-- begin Text shown --

Harringay online

Harringay, Haringey - So Good they Spelt it Twice!

I've no doubt school fetes are worthy activities, but do people really need to let estate agents get free advertising by allowing them to set up their hideous boards on their property in return for advertising school fetes. There was even one attached to the rails at the end of a section of Harringay Passageway. Do people find them pretty?

Tags for Forum Posts: estate agents signs, school summer fair signs

Views: 3952

Reply to This

Replies to This Discussion

Someone asked the question does the local community support this? I would argue yes, due to the volume of them in our area. Most people don’t want them there but realise it raises lots of money for local schools so break traditional from their dream theoretical world to help out.

Most would also not endorse illegal or dangerous signs by many of the local EA. Community spirit and cohesion is tough enough without having people moaning about them and it feels very un-community like to want to withdraw valuable funding for our community schools and the children that use them. I actually think in contrast to visual pollution it shows what a fantastic community we have around here with so many willing to help out, thankfully those who appose these revenue streams are in the minority.

I would encourage the PSA’s and EA’s to make them more colourful and less like for sale signs, which of course wouldn’t stop the moaning by the usual culprits.

Maybe some local residents who oppose these signs could sponsor the fairs next year, £1500 and I am sure they would rip your hands off.
I'd like to see more ways for community and non-profit events to advertise legitimately and effectively. Whether school fetes, community choirs or finding missing cats, if people don't know about them they won't get involved.

But - perhaps like most people - I don't want to see the floodgates open. For example, for fly-posted ads for gigs on every lamppost and traffic light.

My worry is if commercial firms (and not just estate agents) can get round the rules by linking-up with a 'community' or charitable event. This already happens to some extent with schools' banners about collecting vouchers and similar schemes.

Many years ago a member of staff at a Haringey After School club misguidedly accepted free food from McDonalds; and an actor dressed as Ronald McDonald showed up. But he met his match.
Dave Morris - one of the McLibel 2 - was a parent at the club.

Birdy_Too asks for practical alternatives. How about a small colourful window poster put up by parents and neighbours?
The floodgates are open already.

Point very much taken, John. And I hope other people recognise this too.

Is the poster still there now (12 July)?
Yes. Corner of Church Lane and Turnpike Lane.
Alan, you're missing the point. Schools need money, not just the advertising of the event. Surely you as a councillor understand this.
Alan, how would your suggestion raise money for the school?

@John, where are your posts about all the banners around Ducketts Common, Finsbury Park and possibly Fairlands Park, the events posters and lost cat posters up and down the Passage. Surely the large advertising bollards at the end of Effingham are more of an eyesore than boards advertising community events? Damn that Fairland Park Summer Party!

Have you contacted the council about the Green Lanes Food Festival 2009 banners still in Green Lanes?

I notice that all but one of those opposing Fair Signs don’t have children attending local schools?

If that banner had just the school fair on there and not the EA would that be acceptable?
My very first post in HOL concerned a flypost for the Harringay Summer Fair still in place on a lampost weeks after the event.

I was successful in getting Planning to have a number of illegal boards taken down on Willoughby. I don't go into Finsbury Park or Fairlands. Green Lanes is such a mess that I don't think I would notice the Food Festival banners as I thread my way through dog shit and black bags.

-- end Text shown --
-- begin Source excerpt --

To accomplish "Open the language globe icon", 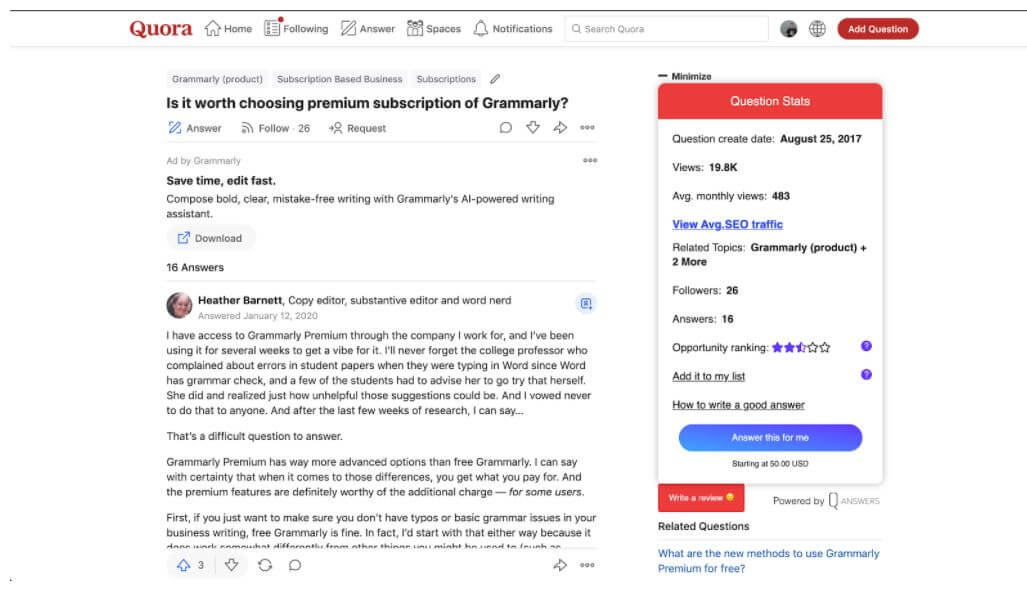I will point(818,28).
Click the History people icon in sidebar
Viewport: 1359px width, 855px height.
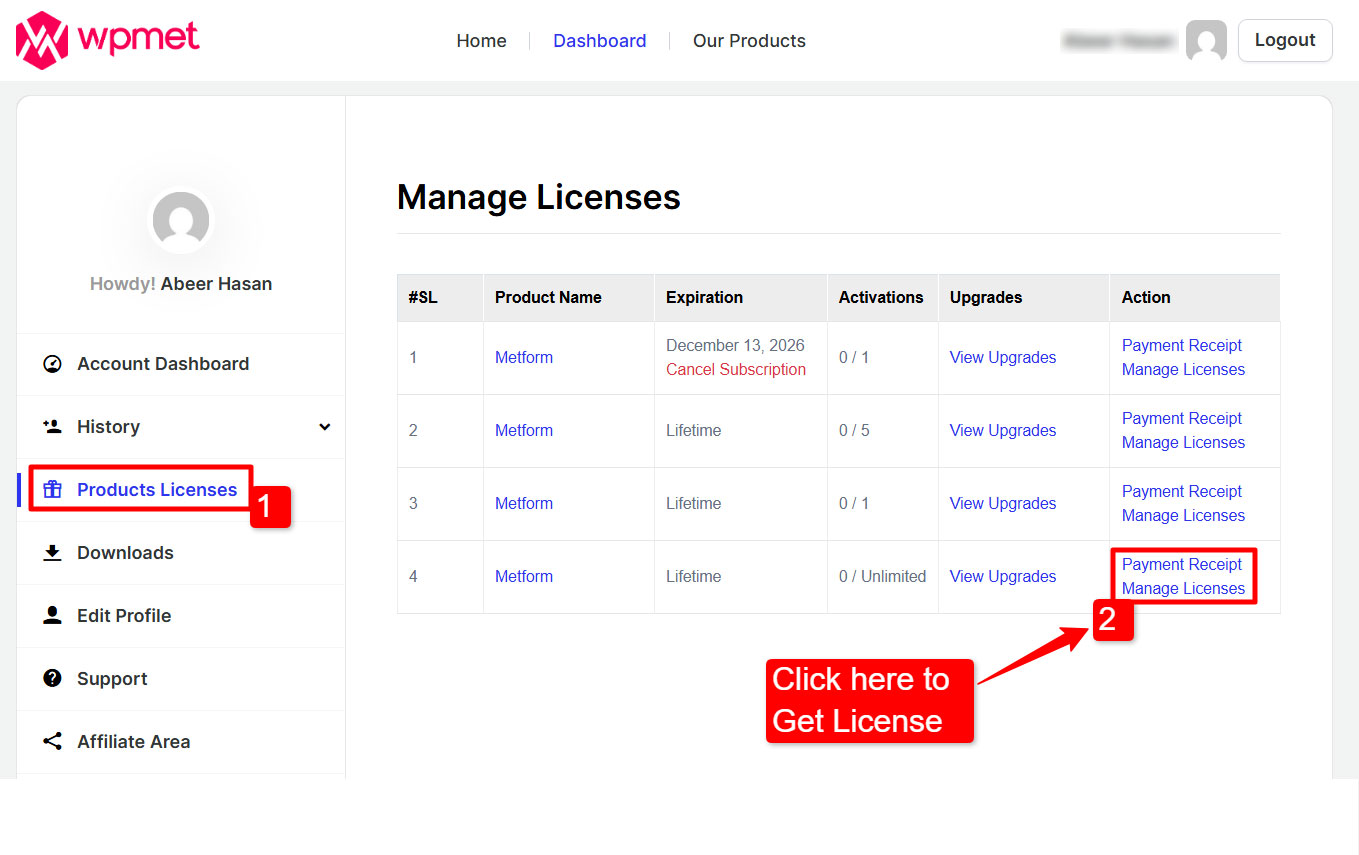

-- end Source excerpt --

-- To be done --
1. In the forum discussion about estate agents' boards advertising school fetes, where was the poster still up on 12 July?
2. Please carry on the forum discussion about estate agents' boards advertising school fetes from the point where it ends.

-- Answer list --
1. At the corner of Church Lane and Turnpike Lane.

2.
I don't accept that it is necessary to have children at a local school to have an opinion about eyesores. My children are 48, 40, 35 and 32 and I don't intend to produce more in order to back up my arguments.

If that banner had just the school fair on there and not the EA would that be acceptable?

Obviously not. This is not about estate agents per se.

I've said all I want to on this subject and will not be contributing further.
Forgive me Alan, but how does a window poster raise cash for the school? I'm not clear as to how you would envisage £1000 being made from posters in windows. Do you mean for the EAs to sponsor the posters?

If we have small events, then of course we advertise by using the windows of parents and friends to the school, but the point is that the EA boards money underwrites the cost of setting up a summer fair as Helen points out, as well as being a very 'easy' way for less active parents to raise money for the school.

The issue here is not about only communication of the event but how that turns into revenue for a school. The point about the scheme is that we control the boards: only up to 50 permitted across a wide range, there is a time limit and they should only be on people's properties. We also have the power not to return to an agent if they 'abuse' the contract.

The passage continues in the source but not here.